◆ Task to complete:
Each line of the data must be written out again verbatim; no image belongs in the copy.

[Records for the exercise Boundary: Start]

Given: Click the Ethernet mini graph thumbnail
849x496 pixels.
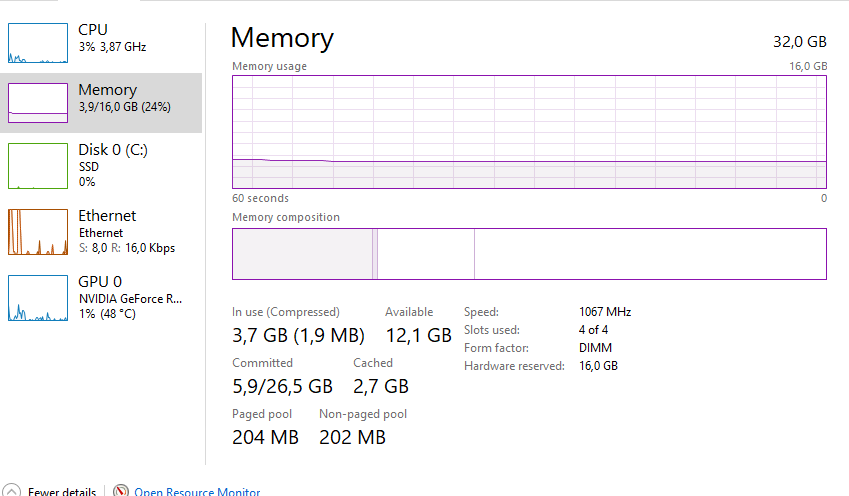Looking at the screenshot, I should point(38,232).
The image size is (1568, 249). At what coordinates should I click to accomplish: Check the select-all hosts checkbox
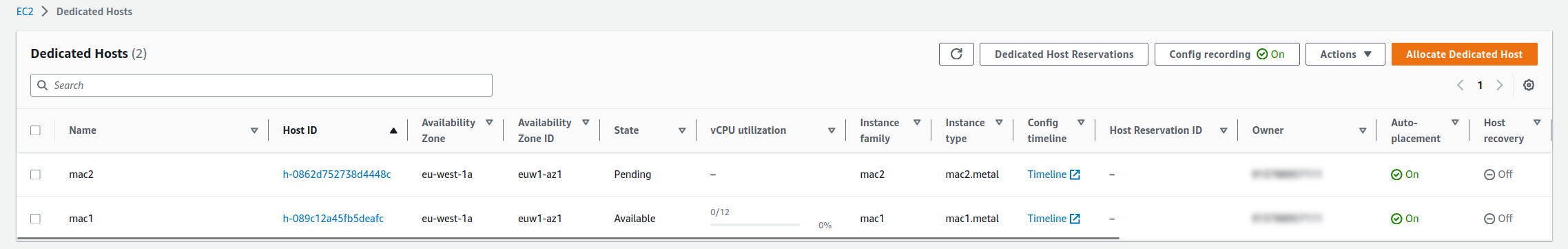tap(35, 130)
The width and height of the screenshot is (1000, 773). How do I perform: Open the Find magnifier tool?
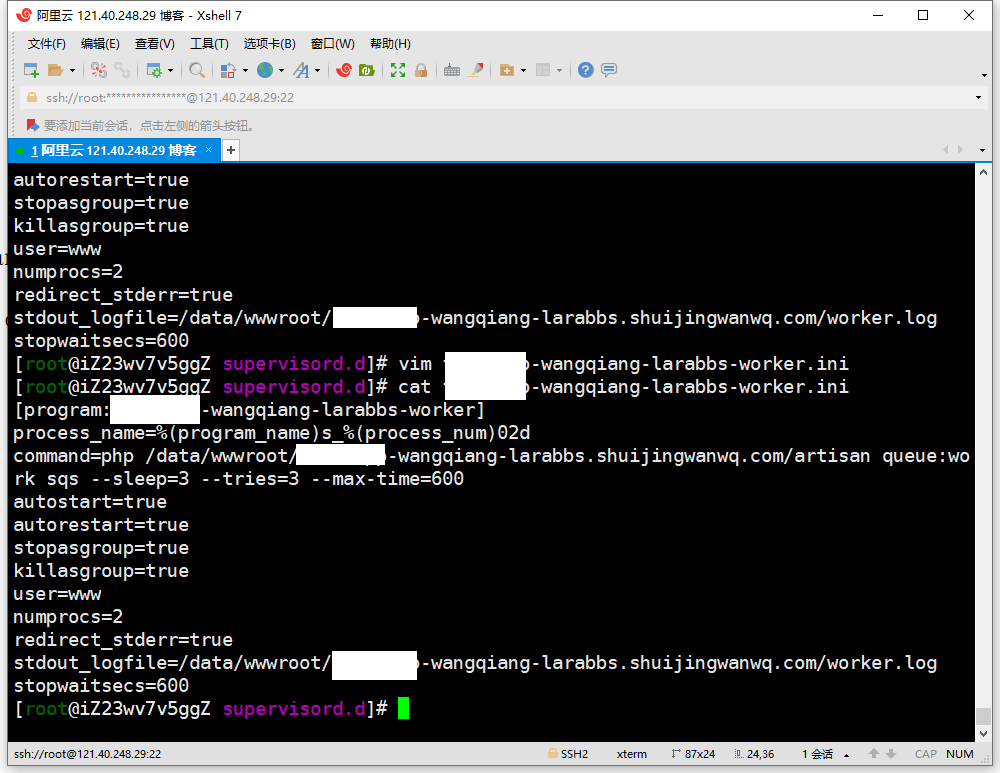(x=197, y=70)
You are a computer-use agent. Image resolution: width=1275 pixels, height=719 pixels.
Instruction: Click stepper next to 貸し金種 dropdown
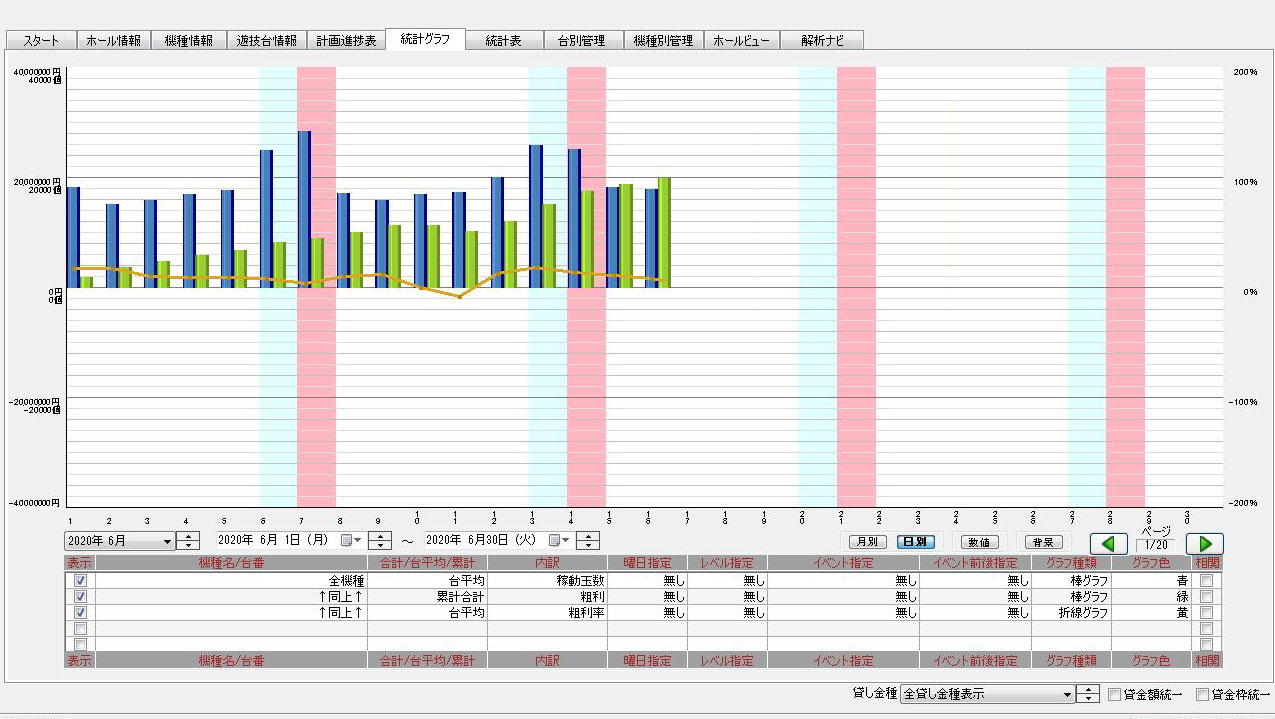1088,694

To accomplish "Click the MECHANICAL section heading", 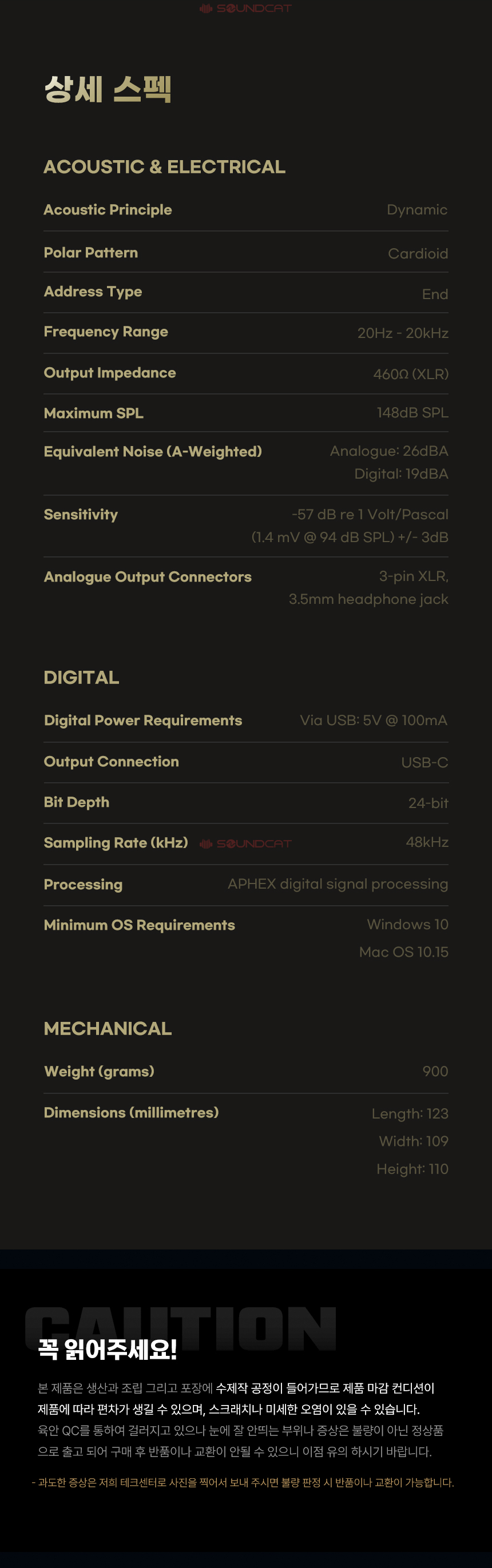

[Records for the exercise Boundary: End]

◆ Reply to the exercise:
Given: Click the Ethernet mini graph thumbnail
849x496 pixels.
Looking at the screenshot, I should point(38,232).
The image size is (1568, 249). At what coordinates should I click to accomplish: Check the select-all hosts checkbox
tap(35, 130)
The width and height of the screenshot is (1000, 773). How do I perform: Open the Find magnifier tool?
(x=197, y=70)
You are a computer-use agent. Image resolution: width=1275 pixels, height=719 pixels.
Instruction: Click stepper next to 貸し金種 dropdown
1088,694

To accomplish "Click the MECHANICAL section heading", 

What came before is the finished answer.